Description of the task:
In the entries that follow, which lines hold the string "Select"? List them.

[Dataset excerpts]
● ● ● ●
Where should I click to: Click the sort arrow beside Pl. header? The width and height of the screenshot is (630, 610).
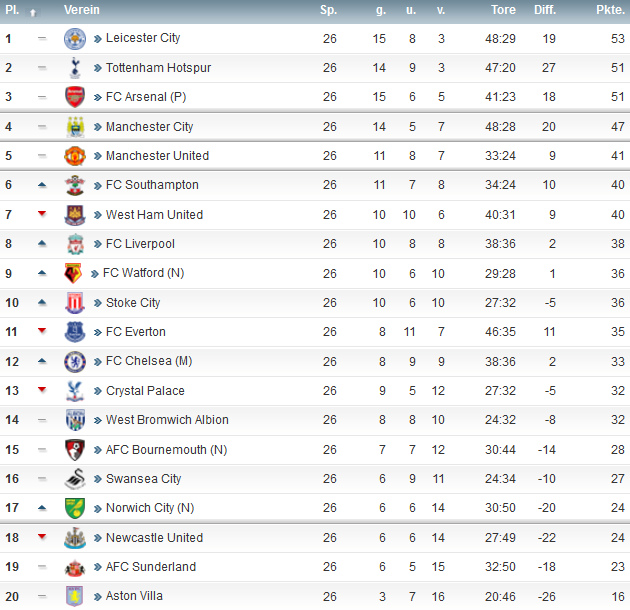tap(33, 13)
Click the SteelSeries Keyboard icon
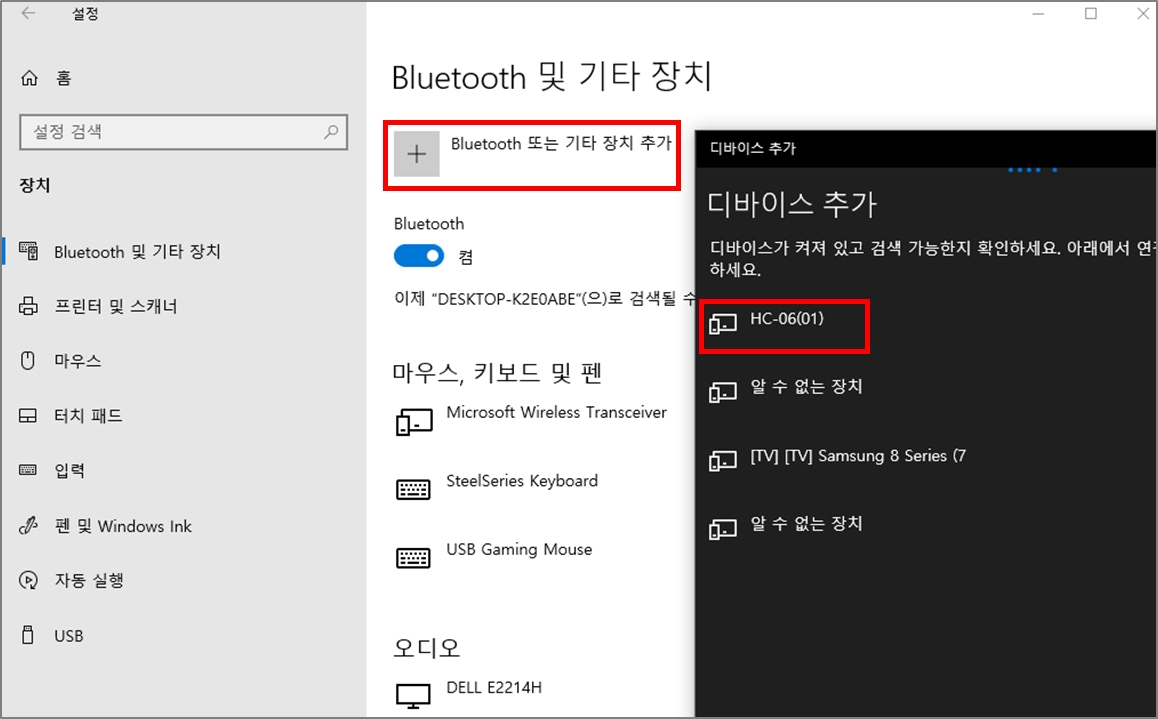The width and height of the screenshot is (1158, 719). click(414, 489)
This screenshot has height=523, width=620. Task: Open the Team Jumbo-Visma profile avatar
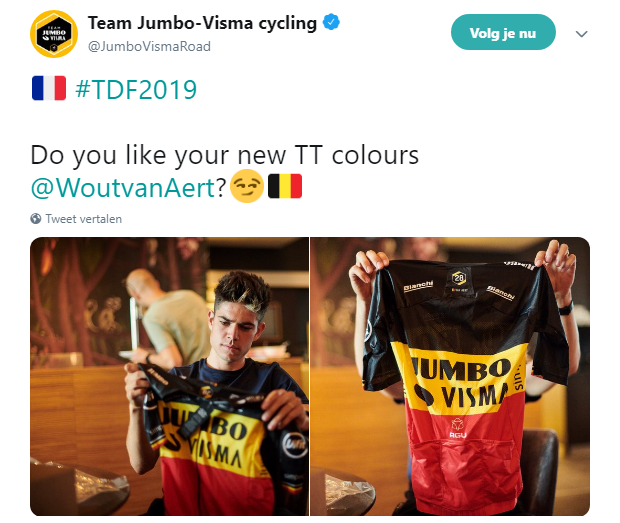point(54,34)
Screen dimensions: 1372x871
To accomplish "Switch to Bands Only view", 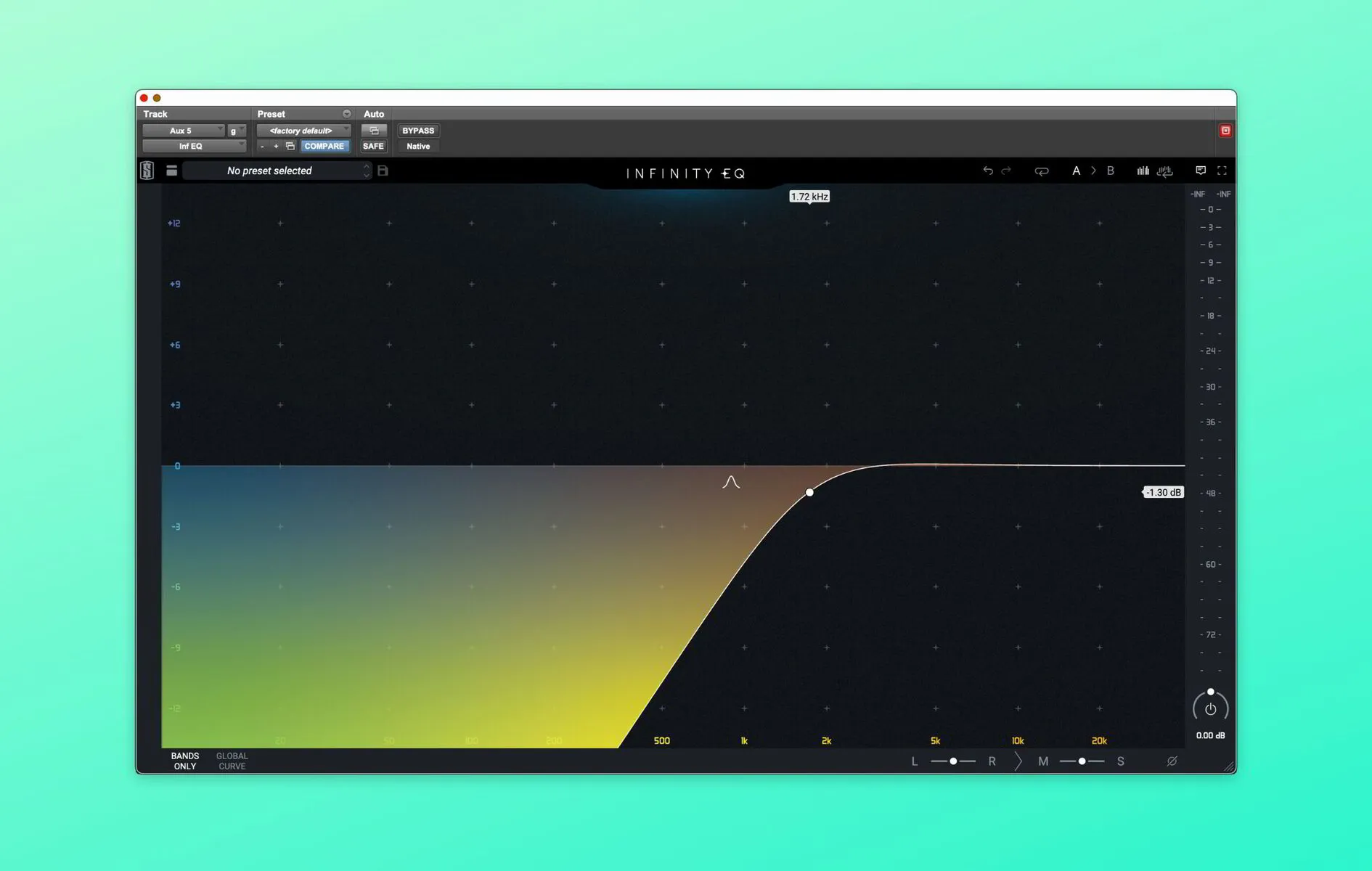I will 185,761.
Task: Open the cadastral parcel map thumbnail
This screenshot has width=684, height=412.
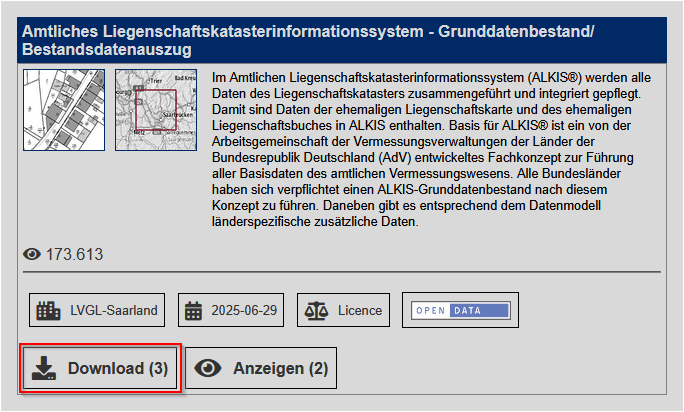Action: click(x=63, y=110)
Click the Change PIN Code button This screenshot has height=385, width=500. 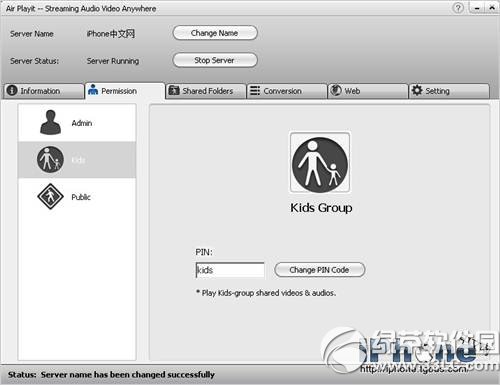tap(320, 270)
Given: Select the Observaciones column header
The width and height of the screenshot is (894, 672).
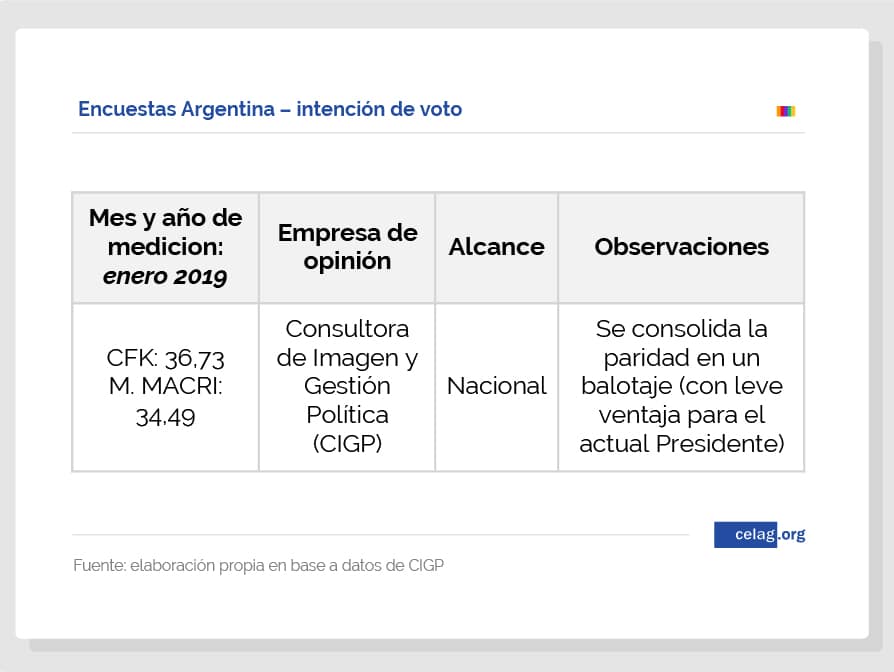Looking at the screenshot, I should coord(681,247).
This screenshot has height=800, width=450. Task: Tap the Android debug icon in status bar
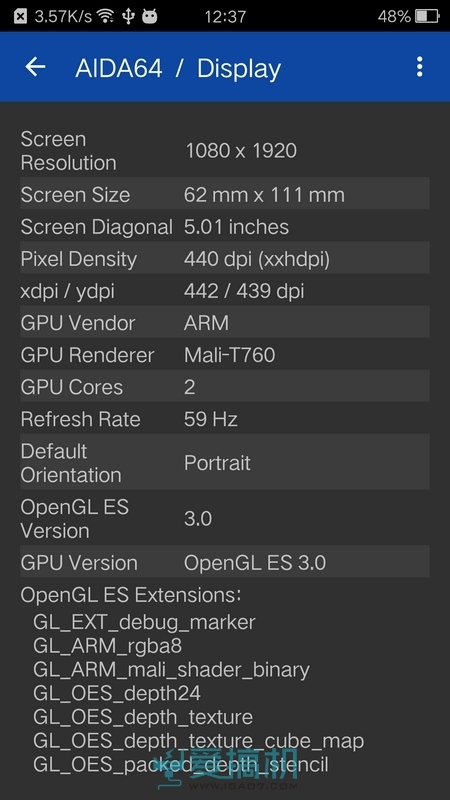click(x=149, y=17)
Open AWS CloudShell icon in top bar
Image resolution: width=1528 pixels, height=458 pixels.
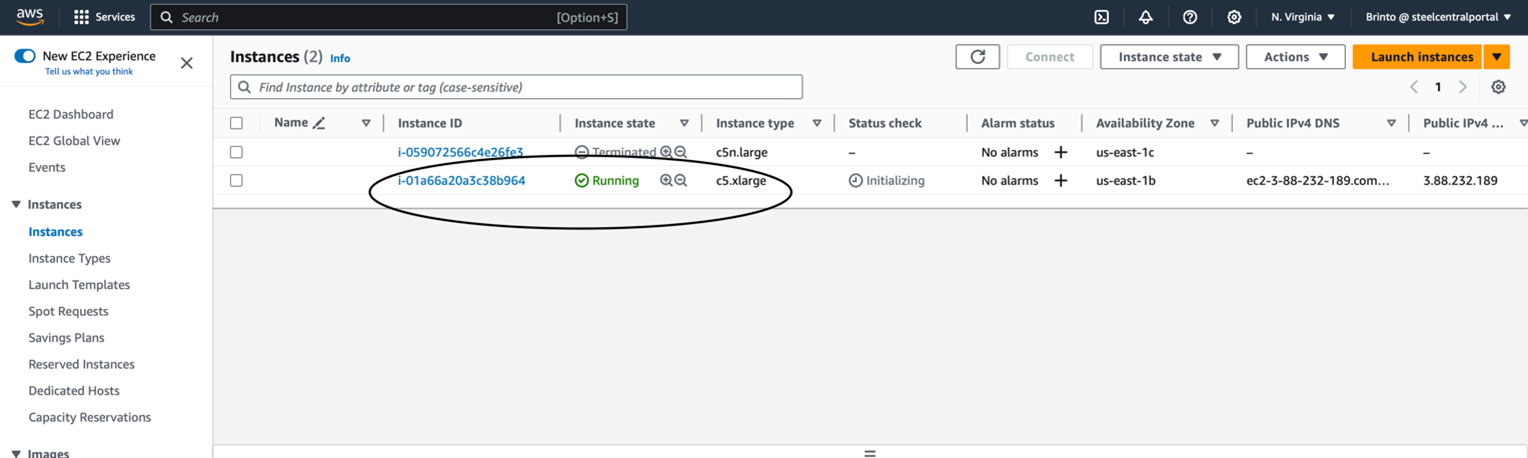[x=1101, y=17]
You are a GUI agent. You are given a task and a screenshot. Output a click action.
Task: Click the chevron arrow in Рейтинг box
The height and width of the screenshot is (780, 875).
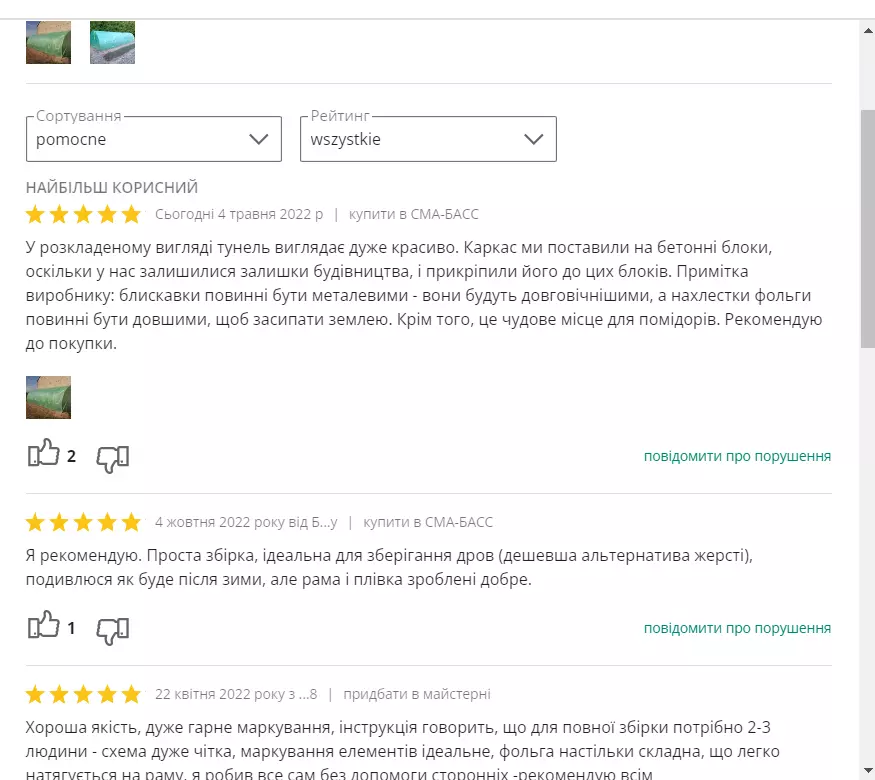533,139
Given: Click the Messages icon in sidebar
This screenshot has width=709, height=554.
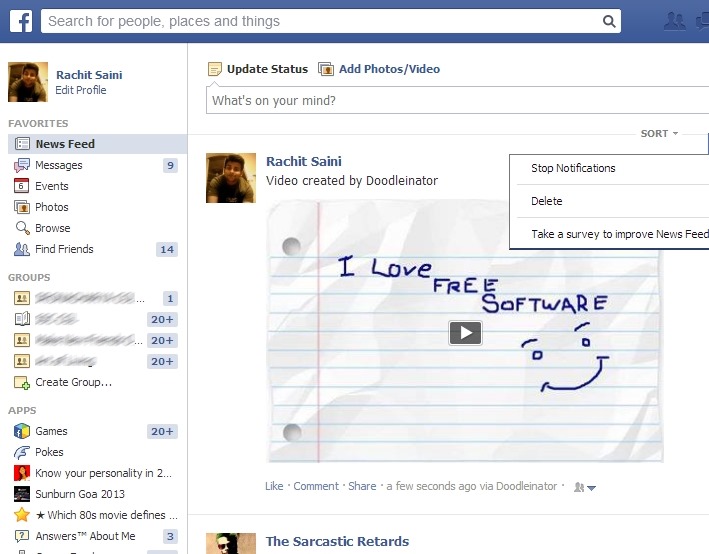Looking at the screenshot, I should tap(22, 165).
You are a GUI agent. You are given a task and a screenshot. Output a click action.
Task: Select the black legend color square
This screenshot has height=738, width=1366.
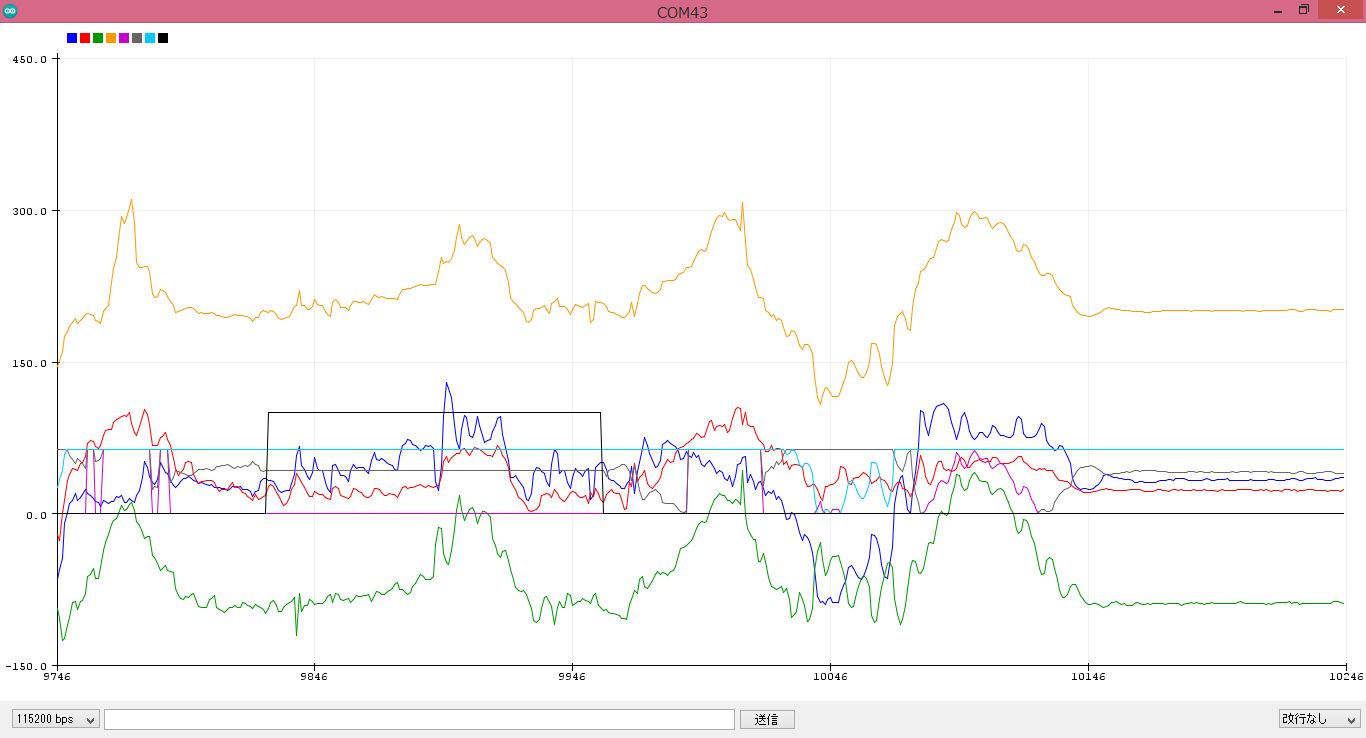pyautogui.click(x=163, y=38)
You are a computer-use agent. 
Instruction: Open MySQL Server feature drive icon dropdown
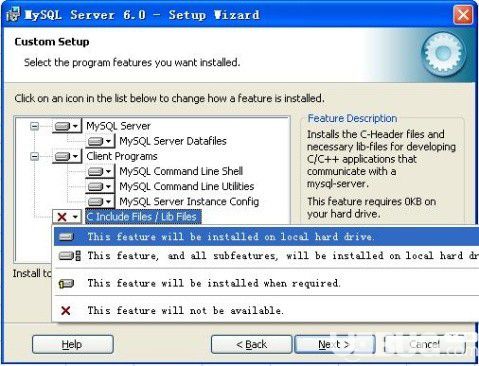coord(67,126)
● ● ● ●
Result below:
Given: Select the Observaciones column header
Task: Select the black legend color square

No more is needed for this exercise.